A northern teacher's pound is currently worth more than £1.30 Irish, but that is only one of the issues that complicates a comparison of salaries North and South. To compare the standard of living teachers enjoy, we need to look at tax rates and living costs, which vary within and between the two jurisdictions.
There is no easy way of knowing whether a single teacher in Castlebar is better or worse off than one in Castlederg. If they have spouses and families, many other factors must added, including child benefits and allowances.
On top of that, we need to understand how the pay system works. Teachers in the North have a long scale with 33 points, rising by half points to 17. Point 1 brings a salary of £15,147, but good honours graduates start on point 2 (in practice, half points do not matter much) or £15,591. Salaries the n rise by around £1,200 per year right up
to £38,262. However, classroom teachers cannot rise automatically to the maximum salary because there is a bar at point 9 of the scale, a salary of £23,958. They can progress beyond that only by gaining promotion, e.g. as head of department, by teaching special-needs pupils or by gaining special points for shortage subjects or schools that have difficulty attracting or keeping staff.
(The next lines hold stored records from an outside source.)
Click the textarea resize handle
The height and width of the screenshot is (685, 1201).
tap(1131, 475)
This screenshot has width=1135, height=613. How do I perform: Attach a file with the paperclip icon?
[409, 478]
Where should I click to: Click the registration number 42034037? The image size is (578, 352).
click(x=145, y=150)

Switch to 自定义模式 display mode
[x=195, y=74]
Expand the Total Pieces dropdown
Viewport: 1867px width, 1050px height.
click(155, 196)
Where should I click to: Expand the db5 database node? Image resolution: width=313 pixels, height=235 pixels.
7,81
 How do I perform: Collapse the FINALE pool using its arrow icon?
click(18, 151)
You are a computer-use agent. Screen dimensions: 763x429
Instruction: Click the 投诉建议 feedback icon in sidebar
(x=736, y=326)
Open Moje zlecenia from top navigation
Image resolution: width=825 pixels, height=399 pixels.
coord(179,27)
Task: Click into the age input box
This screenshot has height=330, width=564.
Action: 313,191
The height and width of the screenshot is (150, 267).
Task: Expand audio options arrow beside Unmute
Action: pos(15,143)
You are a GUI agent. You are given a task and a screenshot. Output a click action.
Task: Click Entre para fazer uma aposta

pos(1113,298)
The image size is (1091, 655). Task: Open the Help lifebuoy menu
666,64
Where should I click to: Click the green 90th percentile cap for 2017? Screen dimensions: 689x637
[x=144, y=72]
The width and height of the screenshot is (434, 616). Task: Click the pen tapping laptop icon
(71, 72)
Here too there is an important difference between North and South. In the former, most funding follows the pupil through the local management-of-schools system; budgets are based on the number of bums on seats, though there are some special budget allocations. In a growing school, funding will rise and more promotion points will be available. In a school with falling rolls, not only will teachers be made redundant, but the remaining staff can probably forget about getting anything beyond their normal pay rise of around 3 or 4 per cent. This year, an increase of 3.3 per cent was paid from April, though negotiations are continuing on a proposal to make £2,000 "threshold payments" to most teachers on point 9 of the scale.
Working conditions are easier to compare than salaries. Northern teachers work 195 days per year, a full three weeks more than their Southern counterparts. Five are specific training days, when pupils are absent, and this year there are two extra days of "exceptional closure" for training in information and communications technology. Under their contracts, teachers work 1,265 hours of "directed time" spread over 39 weeks of about 32.5 hours each, but this is not a maximum working week. A court case in Britain ruled that professionals should also be expected to mark homework and prepare lessons.
Surveys have suggested that very many teachers work more than 55 hours per week and some well over 60, according to Avril Hall, assistant general secretary of the Belfast-based Ulster Teachers Union (UTU). She said they typically work for two or three hours per night during the week and another 10 hours over the weekend marking and preparing work.
In practice, much depends on how reasonable the principal and governors are. Tom McKee, regional official of the large British-based National Association of Schoolmasters Union of Women Teachers (NASUWT) pointed out, for example, that some schools require teachers to prepare three reports each year on pupil progress, whereas others send out only one report annually. Teachers know when their head is trying to shelter them from the excesses of rapid change and bureaucracy; equally they tell of over-zealous principals who make the burden worse.
Another aspect of job satisfaction is the sense of being valued, both in the classroom and in the committee rooms where policy is decided. McKee says teachers and their unions are not appreciated and cites the examples of the proposed General Teaching Council, which has only two union representatives, and the review group on post-primary education created by education minister Martin McGuinness, which has no serving teachers.
"We used to have representation on education bodies, but Brian Mawhinney (former Conservative minister) changed that. It did not improve with Labour; there is no evidence of that at all. Martin McGuinness said he wanted unions to be involved but I had to put out a statement last week saying he had snubbed the profession," McKee says.
UTU's Avril Hall says there has been a better atmosphere under Labour and now under devolution. "Teachers are being valued more but we have to see how it goes. We are being consulted more by the Department and we get the impression that the political parties in the Assembly welcome our involvement. It is improving, but there was virtually no consultation under the Tories."
Earlier this year the only all-Ireland teacher union, the Irish National Teachers Organisation (INTO), criticised McGuinness for failing to put teachers on the Comhairle na Gaelscolaiochta and Frank Bunting, the northern secretary, agrees that it was a mistake not to have teachers on the post-primary review group. But he agrees that matters improved after Labour took over.
"A lot of the Thatcherite agenda was dismantled and we have more partnership in policy-making, including two places as of right on the Council for the Curriculum, Examinations and Assessment," Bunting says. "In general, we have more teacher-friendly arrangements. We are now round the table together and, with the Good Friday Agreement, we have links with Assembly members, which puts us in a very different relationship with civil servants. Once we start using the new structures effectively, things will get better still."